L’optimisme des investisseurs s’explique par plusieurs facteurs. La baisse des prix du pétrole, le retour des valeurs traditionnelles et de bons résultats économiques ont contribué à cet appétit pour le risque à Paris, moins affectée par la volatilité des valeurs technologiques qu’à New York ou en Asie. Les marchés attendent également un accord entre les États-Unis et l’Iran concernant la réouverture du détroit d’Ormuz, ce qui pourrait mettre fin à plus de cinq mois de forte volatilité des prix du pétrole.
Jeudi matin, le prix du baril de Brent de la mer du Nord a légèrement augmenté, atteignant 79,65 dollars (+ 0,25 %). John Plassard, analyste chez Cité Gestion, a souligné que tant qu’un accord concret n’est pas signé, le marché avance avec prudence.
Par ailleurs, la Bourse de Paris bénéficie d’une saison de résultats d’entreprises favorable, avec des nouvelles positives en provenance d’Allemagne, notamment de Commerzbank, Deutsche Telekom et Siemens. Ces résultats confirment une croissance modérée de la zone euro au deuxième trimestre (+ 0,4 %), malgré une période de prix du pétrole souvent au-dessus de 100 dollars le baril.

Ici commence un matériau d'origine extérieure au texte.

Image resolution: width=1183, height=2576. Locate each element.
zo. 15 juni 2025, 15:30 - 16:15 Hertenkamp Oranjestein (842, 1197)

À la Bourse de Paris, les valeurs traditionnelles ont connu une tendance haussière, avec des achats notables sur le titre d’Hermès, qui a gagné 3,82 % pour atteindre 1 605 euros. D’autres entreprises de luxe comme Kering et EssilorLuxottica ont également contribué à la montée du CAC 40. En revanche, STMicroelectronics, un acteur majeur des semi-conducteurs, a enregistré une baisse de 1,32 % à 45,56 euros, souvent affecté par les fluctuations du secteur de l’intelligence artificielle.